Modern zamanın seküler anlayışını İslami değerler zarfında sunan oryantalizmin nihai hedefi Müslümanların zihinlerinde Batılı’ların istediği anlamda bir İslam tasavvuru oluşturmaktır. İslam Coğrafyası’na Batılı kimlikleri ile küfür ihraç eden oryantalistler, Müslümanlar tarafından kabul görmeyince farklı arayışlara yönelmişler ve bu çerçevede zeki Hıristiyan öğrencileri Müslüman kimliğiyle okutup İslami ilimler alanında uzman yapmışlardır.

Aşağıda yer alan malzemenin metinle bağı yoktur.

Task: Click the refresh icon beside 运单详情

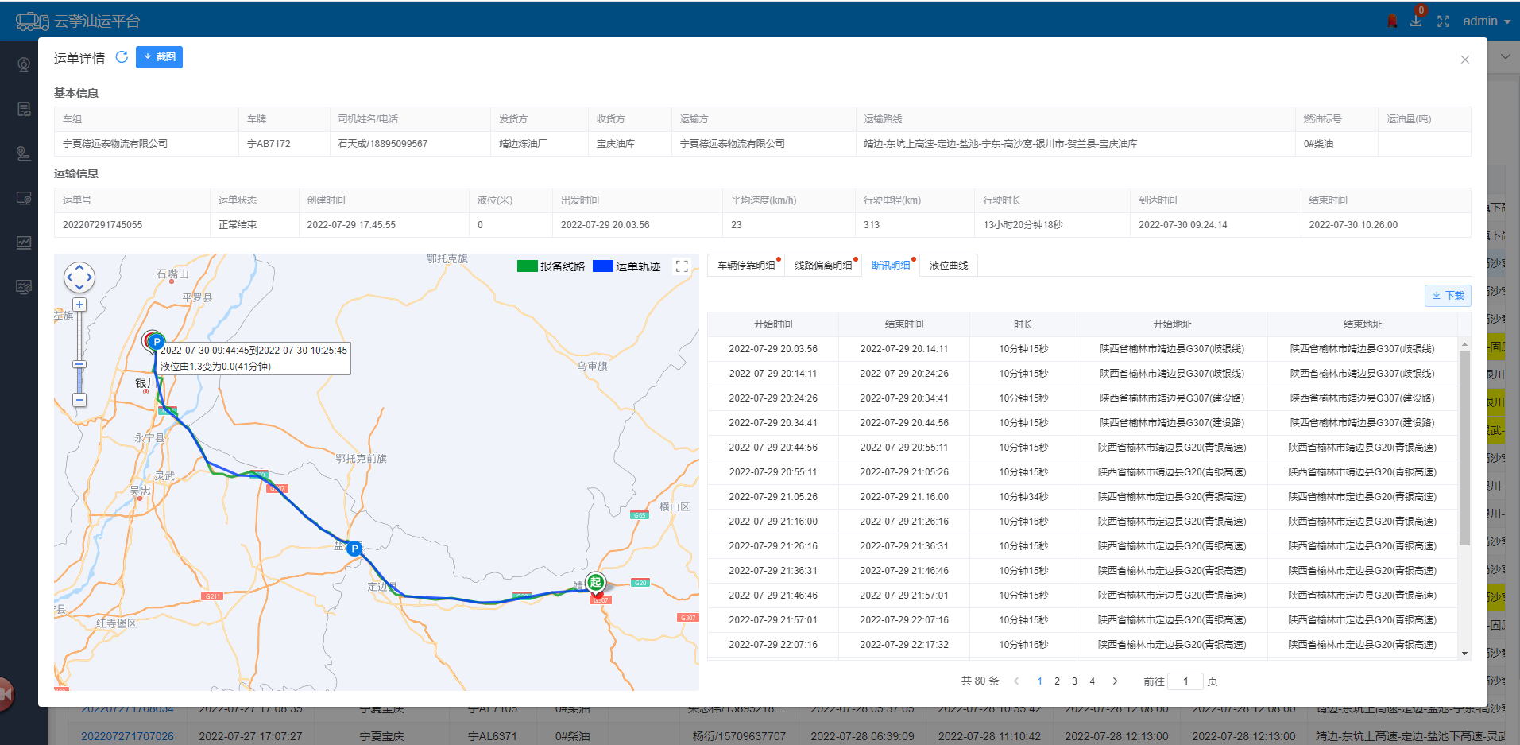Action: tap(122, 57)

Bu yöntem o derece etkin olmuştur ki çeşitli kürsülerde ders/vaaz veren bir çok gayr-i müslim yetişmiştir. Bunlar şüphe uyandırmamak ve görevlerini başarı ile sürdürmek için yalnız kaldıkları ortamlarda dahi yıllarca namaz kılmışlardır.

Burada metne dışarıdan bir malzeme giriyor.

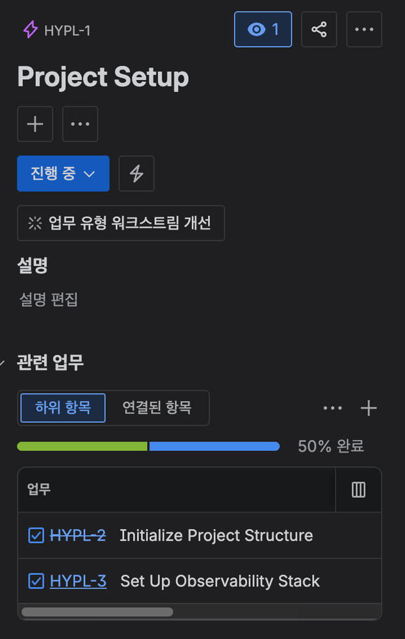Image resolution: width=405 pixels, height=639 pixels.
Task: Open the more actions menu at top right
Action: [363, 29]
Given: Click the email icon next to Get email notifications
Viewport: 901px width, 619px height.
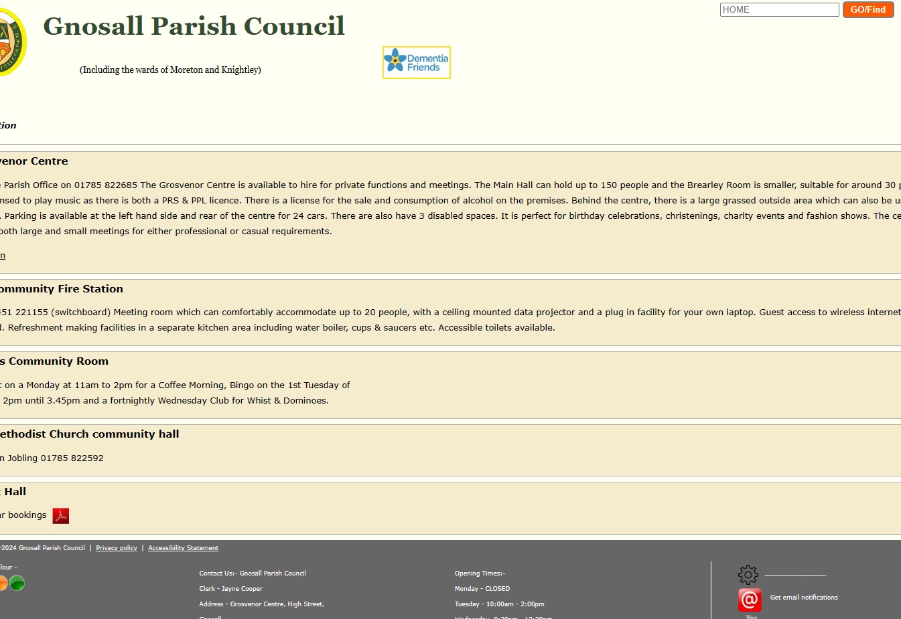Looking at the screenshot, I should [x=749, y=600].
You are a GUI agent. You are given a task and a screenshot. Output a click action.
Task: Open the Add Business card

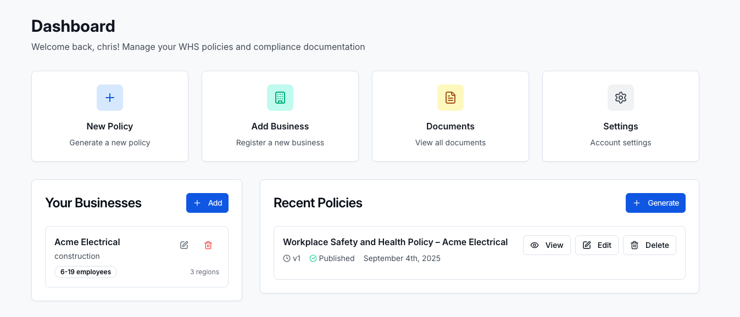(280, 116)
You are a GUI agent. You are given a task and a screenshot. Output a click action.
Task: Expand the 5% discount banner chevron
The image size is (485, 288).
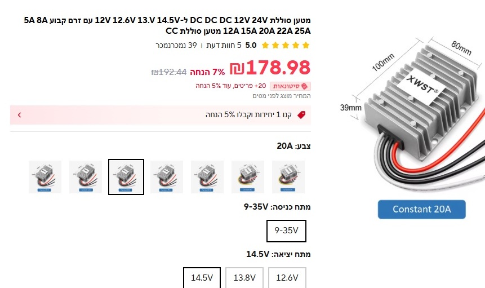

Camilerimizin mihraplarında, üniversitelerimizin kürsülerinde adı Hasan, Hüseyin diye bilinen nice Protestan, Katolik v.s. yıllarca görev yapmış ve ölünceye kadar da hep Müslüman kimlikleriyle tanınmışlardır.
Protestan bir babanın adını Mr. Nebit koyduğu bir şarkiyatçının Müslüman kimliğiyle İstanbul’da okuyup icazet alması, oryantalizmin yönteminin ne derece aldatıcı ve etkin olduğunu gözler önüne sermektedir.

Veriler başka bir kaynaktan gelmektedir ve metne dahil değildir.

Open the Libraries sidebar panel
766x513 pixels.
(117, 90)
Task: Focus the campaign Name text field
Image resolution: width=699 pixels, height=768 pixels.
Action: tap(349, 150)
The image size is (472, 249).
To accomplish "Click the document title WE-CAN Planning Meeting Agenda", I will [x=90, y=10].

İngiltere doğumlu olan Mr. Nebit, 13 yaşına kadar sıkı bir Hıristiyan eğitimi alır. Zekasının fevkalade olduğu fark edilince İslami ilimleri tahsil etmesi için 1834 yılında İstanbul’a gönderilir. İngiliz Sefiri tarafından teslim alınan Mr. Nebit, sefarette görevli Kavas (hizmetçi) Hüseyin Ağa’ya kimsesiz bir çocuk diye verilir. Çocuğa bakmasından dolayı sefaretin 5 lira da aylık ödediği Hüseyin Ağa, kimsesiz zannettiği Mr. Nebit’in adını Tahsin olarak değiştirir. Müslümanların Tahsin adıyla tanıdığı Mr. Nebit, iki yıl kadar kaldığı Hüseyin Efendi’nin yanında hem Türkçe’yi öğrenir hem de ilk eğitimini alır. Ardından Fatih Dersiamlarından Hopalı Ömer Efendi’ye teslim edilir. Müfredatta yer alan bütün kitapları okur. İlimde o derece mesafe alır ki, Müslüman öğrencilerin altından kalkamadığı soruları O çözer.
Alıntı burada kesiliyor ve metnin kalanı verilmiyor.